Создается впечатление, что ее центральный персонаж — не признающий никаких коллективных инстанций и авторитетов эгоистический индивидуалист — является, подобно "пролетарскому классу" у Маркса, революционно-разрушительной, дестабилизирующей конструкцией. Подобно тому как у Маркса рабочий класс, противопоставляющий себя всем другим классам, являлся не естественно-историческим образованием, существующим по попущению стихийной истории, а конструктом, самосозидающимся в ходе перманентной разрушительности классового чувства, индивид либералов также существует не в естественно-историческом качестве, а созидается в ходе перманентного взбадривания нигилистическо-эгоистической воли. Презумпции этой воли прямо противоположны презумпциям социализированного человека, признающего социальные привязанности, цену которых не спрашивают, обязательства, не оговоренные в специальных соглашениях и документах, ценности, которые выше моего личного благополучия.
***
Новая эгоистическая воля мобилизуется в виде решимости порвать все унаследованные социальные связи, в оформлении которых я, как сознательный агент, лично не принимал участия, подвергнуть пересмотру все те консенсусы, которые утратили смысл по критерию эгоистического расчета.
Кредо новой либеральной теории: единственно приемлемыми должно считать те социальные связи и соглашения, которые каждым участником приняты вполне добровольно и сознательно, с учетом возможного баланса личных обретений и издержек. Здесь-то и проявляется коренное отличие либерального понятия гражданского общества от нелиберального понятия общности соотечественников или народа. Граждане сознательно, с учетом критериев личной выгоды конструируют социальную реальность, тогда как соотечественники ее наследуют.
В одном случае на передний план выступает личный выбор, в другом — коллективная судьба. Там — рассудочно-эгоистическое начало, здесь — иррационально-жертвенное.
Хабермас полагает, что до сих пор Европа жила с амбивалентным сознанием, в котором «дорефлексивно» уживались эти два гетерогенных начала гражданственности и народности.
"Своим историческим успехом национальное государство обязано тому обстоятельству, что оно заменило распадавшиеся корпоративные узы раннего новоевропейского общества солидарной взаимностью между гражданами государства. Но это республиканское завоевание оказывается в опасности, если интегративная сила гражданской нации сводится обратно к дополитической данности народа, возникшего естественным путем, то есть к чему-то, что не зависит от формирования общественного мнения и политической воли самих граждан"(1).
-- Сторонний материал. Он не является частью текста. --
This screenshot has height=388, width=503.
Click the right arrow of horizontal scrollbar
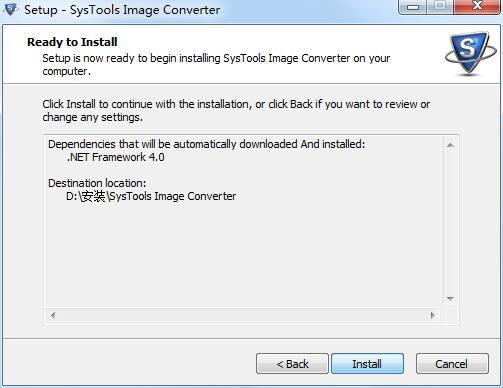click(x=433, y=315)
Хабермас противопоставляет "просвещенческую ситуацию" конца XVIII века, когда по инициативе основателей первой республики во Франции нация понималась как политическое объединение, скрепленное договором (конституцией), и "романтическую ситуацию" начала XIX века. Здесь политическую нацию снова теснит народ, обретающий свою идентичность не из конституции, которую он сам для себя создает. "Эта идентичность есть скорее доконституционный, исторический факт… совершенно случайный и тем не менее не произвольный, а скорее… не подлежащий отмене для тех, кто обнаруживает свою принадлежность тому или иному народу"(2).